What happened to the size of your refund last year?
Last year, taxpayers across the country grumbled when they realized that their tax refund wasn’t as big as it used to be.
Many two-wage earner families, employees who used to deduct unreimbursed expenses and those with extra large state and local tax bills all found themselves at odds after losing key tax breaks.
Many still experienced a tax cut overall but often much of that money showed up in their regular paychecks during the year. Their withholdings had changed given the new tax rules under the Tax Cuts and Jobs Act of 2017.
Employers were required to make the switch in tax withholdings but the changed withholding tables didn’t necessarily reflect the individual situation of specific employees.
Steve Courtney, a WJR Radio personality in Detroit, was upset last year when his income tax refund was about one-third of what he typically received.
This year, Courtney is hopeful things will be more on track.
He made a slight adjustment to his W-4 to boost the amount of money he was withholding from his paychecks in order to generate a bigger tax refund.
“My fingers are crossed,” Courtney said.
As early as February, though, he wasn’t certain since he had not yet met with his accountant.
Tax preparers are crossing their fingers, too.
“I believe more people made adjustments to their paychecks to avoid the same scenario at the April 15 filing date,” said James O’Rilley, CPA and tax director for Doeren Mayhew in Troy.
“I know my clients were asking what they could do to avoid the ‘tax surprise’ again.”
Rachel Locricchio, a certified public accountant and principal at Rehmann in Detroit, said many people didn’t realize the impact of having slightly more money in their paychecks, as several tax deductions were eliminated.
“The (withholding) tables changed behind the scenes,” she said.
“I’m expecting less surprises from my clients this year because we addressed a lot of that.
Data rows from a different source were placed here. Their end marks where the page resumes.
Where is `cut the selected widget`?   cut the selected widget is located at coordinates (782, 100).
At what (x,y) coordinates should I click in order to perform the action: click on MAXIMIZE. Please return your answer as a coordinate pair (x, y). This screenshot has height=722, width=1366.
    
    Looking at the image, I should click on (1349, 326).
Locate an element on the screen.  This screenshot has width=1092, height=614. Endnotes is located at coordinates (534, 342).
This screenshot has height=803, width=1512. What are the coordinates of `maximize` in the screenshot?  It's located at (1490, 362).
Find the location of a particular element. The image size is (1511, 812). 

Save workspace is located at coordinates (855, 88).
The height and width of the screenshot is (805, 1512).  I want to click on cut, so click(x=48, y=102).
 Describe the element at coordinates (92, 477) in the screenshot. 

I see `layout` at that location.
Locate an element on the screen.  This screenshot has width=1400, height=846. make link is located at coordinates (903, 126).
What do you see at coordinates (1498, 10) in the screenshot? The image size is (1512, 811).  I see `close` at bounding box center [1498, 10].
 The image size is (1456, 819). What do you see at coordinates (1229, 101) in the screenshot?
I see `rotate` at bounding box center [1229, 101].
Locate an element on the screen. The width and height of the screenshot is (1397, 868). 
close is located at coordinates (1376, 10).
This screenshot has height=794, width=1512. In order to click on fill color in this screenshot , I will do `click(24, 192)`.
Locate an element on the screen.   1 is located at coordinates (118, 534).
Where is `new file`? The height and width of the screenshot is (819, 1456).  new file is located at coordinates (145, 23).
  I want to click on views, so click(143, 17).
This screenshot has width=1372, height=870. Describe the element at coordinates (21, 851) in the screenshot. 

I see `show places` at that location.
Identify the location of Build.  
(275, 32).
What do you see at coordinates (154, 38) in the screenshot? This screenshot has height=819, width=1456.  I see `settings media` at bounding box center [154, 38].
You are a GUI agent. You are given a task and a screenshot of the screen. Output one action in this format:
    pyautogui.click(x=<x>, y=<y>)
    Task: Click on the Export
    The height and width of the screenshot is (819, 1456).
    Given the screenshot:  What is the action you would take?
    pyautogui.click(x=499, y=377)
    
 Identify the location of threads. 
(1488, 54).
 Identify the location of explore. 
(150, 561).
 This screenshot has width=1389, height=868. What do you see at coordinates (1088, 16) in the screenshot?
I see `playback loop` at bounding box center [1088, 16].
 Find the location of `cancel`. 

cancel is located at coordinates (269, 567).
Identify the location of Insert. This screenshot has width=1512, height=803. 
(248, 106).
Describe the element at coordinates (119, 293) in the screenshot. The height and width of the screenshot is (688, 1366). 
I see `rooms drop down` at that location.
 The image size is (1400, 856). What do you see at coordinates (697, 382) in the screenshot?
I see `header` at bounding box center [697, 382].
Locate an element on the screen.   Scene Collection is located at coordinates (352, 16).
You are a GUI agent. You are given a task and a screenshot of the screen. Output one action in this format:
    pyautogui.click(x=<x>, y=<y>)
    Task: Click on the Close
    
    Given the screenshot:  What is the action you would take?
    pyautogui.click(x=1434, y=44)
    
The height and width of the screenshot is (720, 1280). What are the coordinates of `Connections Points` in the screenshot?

But you never know; there’ll be somebody,” Locricchio said.
So far, much of the buzz early in the tax season hasn’t dwelled on smaller refunds.
“I have not heard the same level of anxiety,” O’Rilley said.
“Last year most taxpayers had no idea of what was going to happen – they assumed that they would benefit from tax breaks and get more in the form of a refund,” O’Rilley said.
“They did not anticipate a reduction or actually owing.”
Even so, many do-it-yourselfers could still be off the mark when it comes to their tax withholding unless they made some changes.
The IRS launched a new Tax Withholding Estimator last August to make it easier for everyone to have the right amount of tax withheld during the year.
It remains a task that you need to do, however. And once you calculate your numbers on the estimator you still must complete a new Form W-4, Employee’s Withholding Certificate, and submit the completed Form W-4 to your employer.
One issue that could hit tax filers this year is that if they were under withholding in 2019, they were doing so throughout the year.
The new withholding tables in 2018 did not hit paychecks until later in February.
Should you be banking on a big tax refund?
Well, theoretically, no.
Many households tend to hold more money out of their paychecks for taxes throughout the year than necessary because they want a generous tax refund check.
Economists and accountants would argue that you’re better offer getting that money upfront during the year and taking a smaller refund or owing a small amount of money.
But many people don’t view things that way.
“Everybody does various things to be able to save,” Morduch said. “Saving up is hard.”
A tax refund becomes one mechanism, not a perfect mechanism, Morduch said, that enables families to forgo spending money throughout the year to essentially save up money for something meaningful.
“Your life, your year is organized around this tax refund. You organize your financial year around getting a tax refund,” Morduch said.
“If it’s not coming, it creates anxiety.”